Di Balik Layar: Perjuangan yang Tak Terlihat
Di balik layar, perjalanan Awi tidak selalu mulus. Ia mengisahkan momen-momen sulit saat harus mengambil keputusan besar di tengah syuting. "Ada kalanya saya harus mengubah total adegan karena situasi di lapangan tidak sesuai rencana. Itu momen yang menegangkan, tapi justru di situ kreativitas muncul," kenangnya.
Ia juga bercerita tentang bagaimana ia berjuang untuk mendapatkan kepercayaan dari produser. "Saya selalu ingat pesan Manoj Punjabi, produser yang memberi saya kesempatan. Beliau bilang, 'Jangan takut gagal, yang penting kamu punya mimpi dan mau bekerja keras.' Itu yang selalu saya pegang," ujar Awi dengan mata berbinar.
Kerja keras Awi tidak hanya di lokasi syuting. Ia menghabiskan banyak waktu untuk riset, membaca naskah berulang kali, dan berdiskusi dengan penulis skenario. "Saya percaya, detail kecil bisa membuat perbedaan besar. Sebuah dialog yang tepat, sebuah gestur yang halus, bisa mengubah suasana sebuah film," jelasnya.
Inspirasi yang Menyentuh Hati
Bagi Awi, kesuksesan bukan hanya diukur dari box office, melainkan dari bagaimana filmnya bisa menyentuh penonton. "Saya pernah menerima pesan dari penonton yang bilang film saya membuatnya berani menghadapi ketakutannya. Itu momen yang mengharukan. Itu yang membuat saya terus berkarya," katanya.
Ia juga terinspirasi oleh para sineas muda yang mulai bermunculan. "Saya senang melihat banyak anak muda yang berani bermimpi. Mereka mengingatkan saya pada diri saya sendiri dulu," ujarnya. Awi berharap bisa menjadi jembatan bagi generasi berikutnya untuk terus berkarya.
"Mimpi itu sederhana, tapi perjalanan untuk mewujudkannya tidak pernah mudah. Yang penting adalah bangkit setiap kali jatuh." — Awi Suryadi
Kini, Awi tengah mempersiapkan proyek berikutnya. Ia tidak mau membocorkan detailnya, namun ia berjanji akan memberikan sesuatu yang berbeda. "Saya ingin terus mengeksplorasi. Saya tidak mau terjebak pada satu genre. Ada banyak cerita yang ingin saya sampaikan," tutupnya sambil tersenyum.

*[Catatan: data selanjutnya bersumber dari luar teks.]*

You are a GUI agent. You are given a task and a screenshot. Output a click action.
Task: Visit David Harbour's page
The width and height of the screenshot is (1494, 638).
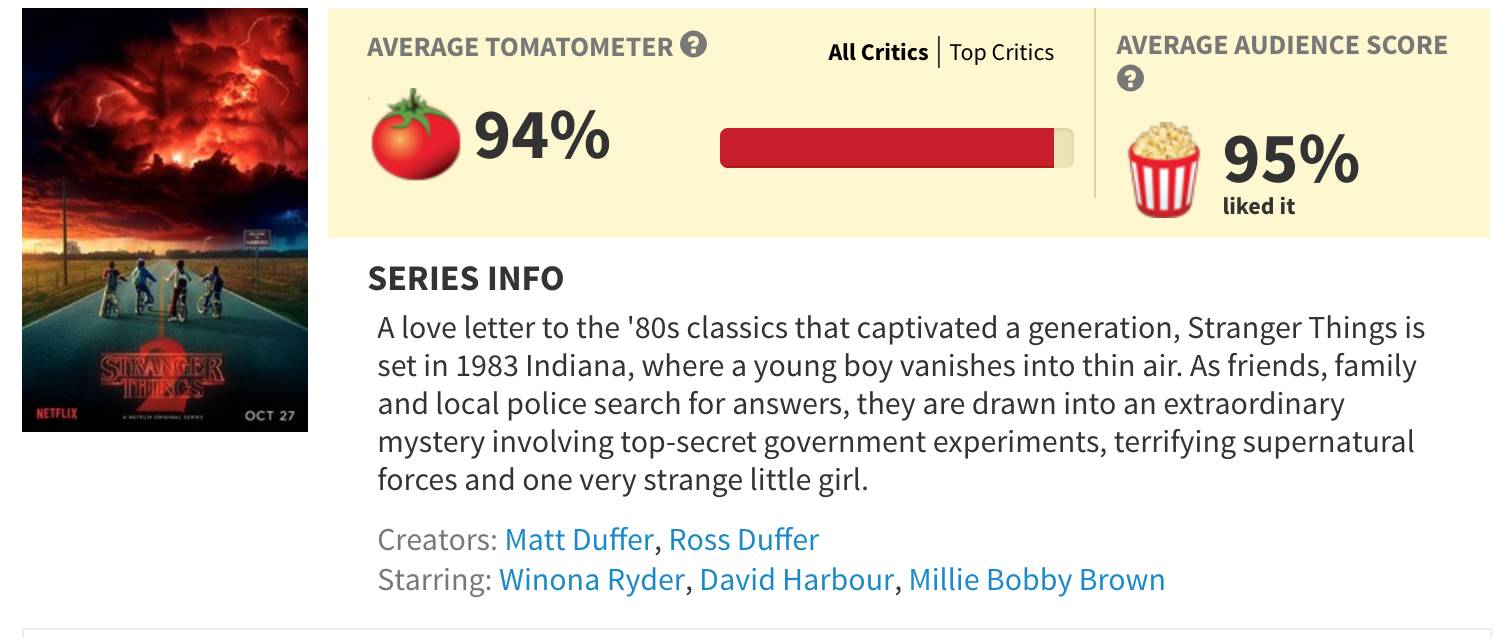pos(796,580)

Perjalanan Awi Suryadi adalah bukti bahwa kerja keras, ketekunan, dan keberanian untuk bermimpi bisa membawa seseorang melampaui batas. Dari Sunyi yang sunyi hingga Laddaland yang ramai, ia telah menunjukkan bahwa di balik layar, ada perjuangan yang tak terlihat namun selalu menginspirasi.